In NC, most mobile home parks do not sell the land.
I thought the point of buying a property is to eventually own it outright.
If you pay off the mobile home but find yourself unable to pay the lot rent… you can still get evicted. This situation persists forever, unless you move the home.
Buying land with utilities and moving the home is so expensive that most people would have to take out a personal loan or multiple loans to do it.
Personal loans are usually restricted to people with high incomes and/or credit scores. (People who can simply skip the park and buy a house on land in the first place).
Paying the lot rent and mobile home combined also makes it not a particularly cheap alternative to renting a house.
But so many people do it that I feel like I must be missing something that connects the dots and makes this make sense (logically and financially).
What am I missing?
ETA – sorry if this is a very stupid question. My parents were city people so I genuinely do not know how people benefit from using parks
In: Economics
This has actually become a real problem in cities where suburbs have grown to surround mobile home lots that used to be on the “edge” of town, and are now *in* town. Many of the landowners can now make much much more by selling the land to developers, and trailer dwellers who have lived there for decades are being evicted. Their homes are now too fragile to be moved, or they have built extensions (or even second floors!) and they couldn’t afford rent at a new location anyway. [There are several charities and non-profits that have arisen with the goal of helping these people form co-ops to purchase the land](https://nonprofitquarterly.org/retirement-wave-creates-opening-cooperative-ownership-manufactured-housing-parks/).
John Oliver did a great piece on this.
[https://www.youtube.com/watch?v=jCC8fPQOaxU](https://www.youtube.com/watch?v=jCC8fPQOaxU)
Adding one of his points: most modern mobile homes can’t be moved after an amount of time. They settle and would no longer be structurally sound (anything that doesn’t remain on a trailer with wheels) after moving.
I’m moving close to (live by one now too…FL lol) a 55+ mobile home park and the only people there who can leave are the big-ass bus style RVs that live there.
My brother purchased a double wide trailer. I forget what the principle of the loan was for, but he was paying around $500 a month and had it paid off in 7 or 8 years. It needed a bit of work, but nothing he couldn’t fix up himself. Lot rent used to be $120, it’s gone up a bit since then but I think he’s only paying around $200. As a point of comparison, at the time, I was paying $700 a month for a single bedroom apartment less than half the size of his trailer.

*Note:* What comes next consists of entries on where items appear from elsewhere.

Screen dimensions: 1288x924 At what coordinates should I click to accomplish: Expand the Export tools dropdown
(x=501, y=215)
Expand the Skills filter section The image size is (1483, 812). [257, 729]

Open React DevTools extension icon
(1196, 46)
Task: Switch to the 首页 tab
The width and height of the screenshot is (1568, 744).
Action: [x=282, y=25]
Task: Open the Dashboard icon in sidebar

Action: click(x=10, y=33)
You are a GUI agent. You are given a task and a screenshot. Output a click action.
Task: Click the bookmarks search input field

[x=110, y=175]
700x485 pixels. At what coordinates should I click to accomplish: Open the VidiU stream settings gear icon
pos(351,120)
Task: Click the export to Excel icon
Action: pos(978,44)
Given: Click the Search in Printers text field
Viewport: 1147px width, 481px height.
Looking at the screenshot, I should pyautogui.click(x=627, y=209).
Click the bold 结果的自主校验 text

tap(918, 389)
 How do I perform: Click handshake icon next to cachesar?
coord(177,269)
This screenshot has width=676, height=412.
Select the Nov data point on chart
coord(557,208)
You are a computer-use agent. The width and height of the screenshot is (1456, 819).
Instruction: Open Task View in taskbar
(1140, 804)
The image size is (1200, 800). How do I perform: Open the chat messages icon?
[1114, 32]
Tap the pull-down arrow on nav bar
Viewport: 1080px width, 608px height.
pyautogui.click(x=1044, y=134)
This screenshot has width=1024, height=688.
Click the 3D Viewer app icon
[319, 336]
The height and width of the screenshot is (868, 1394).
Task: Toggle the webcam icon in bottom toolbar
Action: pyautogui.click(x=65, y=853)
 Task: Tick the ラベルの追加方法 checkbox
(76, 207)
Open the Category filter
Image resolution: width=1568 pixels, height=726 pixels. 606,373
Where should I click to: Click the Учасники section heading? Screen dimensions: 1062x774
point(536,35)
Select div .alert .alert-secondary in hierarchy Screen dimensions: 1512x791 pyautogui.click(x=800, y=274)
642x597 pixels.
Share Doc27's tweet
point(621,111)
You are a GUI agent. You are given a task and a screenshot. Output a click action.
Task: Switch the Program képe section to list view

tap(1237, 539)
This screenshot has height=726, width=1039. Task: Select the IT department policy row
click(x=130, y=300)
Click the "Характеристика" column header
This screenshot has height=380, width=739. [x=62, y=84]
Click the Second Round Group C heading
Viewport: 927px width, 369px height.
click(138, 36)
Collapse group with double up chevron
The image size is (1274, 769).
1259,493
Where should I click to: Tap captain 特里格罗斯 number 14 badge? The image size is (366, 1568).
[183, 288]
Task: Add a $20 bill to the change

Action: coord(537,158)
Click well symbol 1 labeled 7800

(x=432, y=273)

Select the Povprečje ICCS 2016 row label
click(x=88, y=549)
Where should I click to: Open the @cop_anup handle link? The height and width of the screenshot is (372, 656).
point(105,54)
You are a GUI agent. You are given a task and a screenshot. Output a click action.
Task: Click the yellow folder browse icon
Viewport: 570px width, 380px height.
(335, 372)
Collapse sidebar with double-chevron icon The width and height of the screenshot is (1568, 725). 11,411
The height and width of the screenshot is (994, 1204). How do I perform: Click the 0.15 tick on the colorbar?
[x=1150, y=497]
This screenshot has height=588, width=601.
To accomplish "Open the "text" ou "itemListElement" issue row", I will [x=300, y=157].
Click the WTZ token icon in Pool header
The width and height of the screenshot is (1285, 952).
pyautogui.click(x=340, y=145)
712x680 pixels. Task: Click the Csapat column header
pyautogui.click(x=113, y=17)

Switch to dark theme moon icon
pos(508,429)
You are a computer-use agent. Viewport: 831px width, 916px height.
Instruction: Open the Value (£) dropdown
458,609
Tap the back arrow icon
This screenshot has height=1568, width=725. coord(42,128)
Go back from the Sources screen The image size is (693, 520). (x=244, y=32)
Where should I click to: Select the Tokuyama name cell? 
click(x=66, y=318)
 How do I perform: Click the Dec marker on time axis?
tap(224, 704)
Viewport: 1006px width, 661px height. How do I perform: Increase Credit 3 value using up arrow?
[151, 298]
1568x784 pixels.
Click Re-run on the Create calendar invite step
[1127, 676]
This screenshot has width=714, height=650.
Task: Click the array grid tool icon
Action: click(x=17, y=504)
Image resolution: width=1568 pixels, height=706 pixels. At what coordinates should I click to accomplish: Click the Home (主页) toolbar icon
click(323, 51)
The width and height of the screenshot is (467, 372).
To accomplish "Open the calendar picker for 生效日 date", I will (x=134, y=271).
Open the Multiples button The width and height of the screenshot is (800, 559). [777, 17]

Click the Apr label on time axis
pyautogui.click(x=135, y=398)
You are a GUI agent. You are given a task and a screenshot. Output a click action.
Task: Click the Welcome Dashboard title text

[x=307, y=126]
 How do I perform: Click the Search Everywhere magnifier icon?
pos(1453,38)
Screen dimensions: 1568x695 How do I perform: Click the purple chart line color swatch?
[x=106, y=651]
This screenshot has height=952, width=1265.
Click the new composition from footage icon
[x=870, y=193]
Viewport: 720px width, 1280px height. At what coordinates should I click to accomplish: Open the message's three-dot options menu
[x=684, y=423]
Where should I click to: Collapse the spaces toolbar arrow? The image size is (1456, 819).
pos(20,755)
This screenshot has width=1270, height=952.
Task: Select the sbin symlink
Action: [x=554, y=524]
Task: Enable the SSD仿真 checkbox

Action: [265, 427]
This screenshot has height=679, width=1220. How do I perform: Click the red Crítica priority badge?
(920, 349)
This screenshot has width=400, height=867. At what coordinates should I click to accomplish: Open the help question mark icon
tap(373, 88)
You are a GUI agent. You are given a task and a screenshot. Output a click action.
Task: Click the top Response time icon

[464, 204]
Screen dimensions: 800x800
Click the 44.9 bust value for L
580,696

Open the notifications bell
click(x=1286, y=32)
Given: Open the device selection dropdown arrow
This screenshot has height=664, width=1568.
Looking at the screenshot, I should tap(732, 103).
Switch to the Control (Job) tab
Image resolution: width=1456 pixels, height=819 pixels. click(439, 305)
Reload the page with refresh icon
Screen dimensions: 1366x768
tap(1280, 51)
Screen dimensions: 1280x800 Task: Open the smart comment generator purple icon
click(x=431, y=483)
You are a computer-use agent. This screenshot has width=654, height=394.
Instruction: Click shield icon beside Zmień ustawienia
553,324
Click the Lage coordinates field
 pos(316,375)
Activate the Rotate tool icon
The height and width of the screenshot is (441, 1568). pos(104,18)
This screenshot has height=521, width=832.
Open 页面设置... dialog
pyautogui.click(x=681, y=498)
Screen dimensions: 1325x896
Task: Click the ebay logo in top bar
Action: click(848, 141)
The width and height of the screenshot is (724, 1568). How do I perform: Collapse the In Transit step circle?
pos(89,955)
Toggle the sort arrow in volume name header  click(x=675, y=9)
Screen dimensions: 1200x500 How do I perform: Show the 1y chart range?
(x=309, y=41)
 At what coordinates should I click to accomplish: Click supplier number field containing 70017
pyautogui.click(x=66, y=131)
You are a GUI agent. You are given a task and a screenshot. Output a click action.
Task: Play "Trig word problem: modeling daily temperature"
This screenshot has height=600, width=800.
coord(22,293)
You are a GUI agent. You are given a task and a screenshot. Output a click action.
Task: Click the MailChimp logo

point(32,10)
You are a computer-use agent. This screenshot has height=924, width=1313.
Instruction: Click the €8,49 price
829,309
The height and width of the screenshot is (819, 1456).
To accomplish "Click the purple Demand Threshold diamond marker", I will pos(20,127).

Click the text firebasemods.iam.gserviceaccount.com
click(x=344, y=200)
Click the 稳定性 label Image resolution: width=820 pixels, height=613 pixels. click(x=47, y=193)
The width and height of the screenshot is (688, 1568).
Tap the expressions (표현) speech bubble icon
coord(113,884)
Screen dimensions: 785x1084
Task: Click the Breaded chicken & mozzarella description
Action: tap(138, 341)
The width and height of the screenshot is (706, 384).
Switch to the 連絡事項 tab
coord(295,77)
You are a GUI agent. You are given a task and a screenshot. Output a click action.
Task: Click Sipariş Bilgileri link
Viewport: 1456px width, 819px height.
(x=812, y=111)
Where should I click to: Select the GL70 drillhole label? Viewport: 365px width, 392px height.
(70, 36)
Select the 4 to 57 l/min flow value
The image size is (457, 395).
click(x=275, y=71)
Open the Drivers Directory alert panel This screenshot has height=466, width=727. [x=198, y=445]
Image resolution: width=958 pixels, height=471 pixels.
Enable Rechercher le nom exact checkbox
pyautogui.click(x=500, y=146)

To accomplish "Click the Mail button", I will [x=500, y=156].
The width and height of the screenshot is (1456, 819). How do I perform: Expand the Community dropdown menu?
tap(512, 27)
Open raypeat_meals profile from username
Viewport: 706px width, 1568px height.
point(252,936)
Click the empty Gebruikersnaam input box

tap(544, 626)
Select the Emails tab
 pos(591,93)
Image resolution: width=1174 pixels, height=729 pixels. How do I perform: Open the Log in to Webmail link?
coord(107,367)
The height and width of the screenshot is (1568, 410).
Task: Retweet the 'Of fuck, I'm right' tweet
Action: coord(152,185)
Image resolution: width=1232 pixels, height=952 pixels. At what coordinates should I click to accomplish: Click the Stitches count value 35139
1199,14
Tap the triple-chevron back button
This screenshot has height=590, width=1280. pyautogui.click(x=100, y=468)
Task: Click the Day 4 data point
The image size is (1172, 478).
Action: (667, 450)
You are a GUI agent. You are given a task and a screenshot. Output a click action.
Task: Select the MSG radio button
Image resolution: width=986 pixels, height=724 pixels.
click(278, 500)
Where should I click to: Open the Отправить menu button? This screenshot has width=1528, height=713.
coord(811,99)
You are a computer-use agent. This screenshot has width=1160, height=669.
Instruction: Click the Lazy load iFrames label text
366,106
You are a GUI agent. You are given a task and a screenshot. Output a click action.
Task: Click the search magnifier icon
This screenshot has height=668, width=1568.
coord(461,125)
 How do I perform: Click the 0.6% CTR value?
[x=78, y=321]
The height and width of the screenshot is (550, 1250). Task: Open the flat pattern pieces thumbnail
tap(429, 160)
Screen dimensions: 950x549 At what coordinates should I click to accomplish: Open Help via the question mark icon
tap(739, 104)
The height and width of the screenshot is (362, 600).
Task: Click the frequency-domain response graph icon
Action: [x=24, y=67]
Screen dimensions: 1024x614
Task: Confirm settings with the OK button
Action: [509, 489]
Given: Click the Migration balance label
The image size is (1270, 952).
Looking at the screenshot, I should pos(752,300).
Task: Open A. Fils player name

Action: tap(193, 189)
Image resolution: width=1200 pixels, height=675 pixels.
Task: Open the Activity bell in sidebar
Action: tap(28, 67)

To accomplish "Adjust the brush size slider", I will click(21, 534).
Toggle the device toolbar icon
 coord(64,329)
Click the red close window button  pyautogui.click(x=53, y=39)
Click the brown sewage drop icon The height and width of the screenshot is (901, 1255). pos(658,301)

He’s now paid that off and ONLY has to worry about the lot rent. He can sell the trailer (which would likely net him a profit, considering it’s appreciated in value), or use it as equity to secure a loan on something else. I’m still in the same apartment, now paying over $1000 a month, with nothing to show for the thousands of dollars I’ve dumped into this place.
So YOU tell ME what you think the point of a mobile home is.
Mobile home parks used to be a very inexpensive way to live. Then a bunch of investment folks saw there was money to be made so they bought up the parks and raised the ground rent ridiculously high.
There’s a view of the investors talking about raising the costs high enough the folks living there can never afford to buy a home and move. They said they want to keep those people broke.
Mobile park residents are getting fucked in a major way.
Lot rent isn’t too expensive. Even a loan for a used mobile home that I’d only a handful of years old can be pretty cheap month by month over 5 to 7 years.
The biggest maint issue is moisture. Any leaking AC systems, broken pipes have to be fixed ASAP. Checking every couple of months is usually what you do. That moisture will soak into the hanging insulation under the home and then rot out the subfloor and framing. Keeping it leveled is another one.
Upgrade the insulation for very hot zones or the normal AC for it, which is an A-frame unit. Won’t be able to keep up when it’s 100F+ outside. Keep the roof I’m great condition as well.
Local and very small regionally owned lots are by far more affordable for lot rent than ones owned by multistate corporations.
Another benefit is that once you by land, you move it to that land you save so much money and can work on building a house.
I live in Oklahoma. So it’s vastly cheaper in this state.
There used to be advantages to mobile home parks – a cheap way to afford suburban living.
Then investors swooped in and jacked up lot rent to unaffordable levels.
Or even worse, the property owners sell out the land from under the lots to developers who then tell the tenants to GTFO so they can build SFHs or luxury apartments.
[https://www.ksl.com/article/51066915/layton-mobile-home-park-residents-mull-future-as-6-story-apartment-building-takes-shape](https://www.ksl.com/article/51066915/layton-mobile-home-park-residents-mull-future-as-6-story-apartment-building-takes-shape)
Mobile home parks are abusive, predatory traps that encapsulate all of the worst attributes of late stage capitalism. At least with an apartment you have the option to move – with a mobile home you’re often stuck.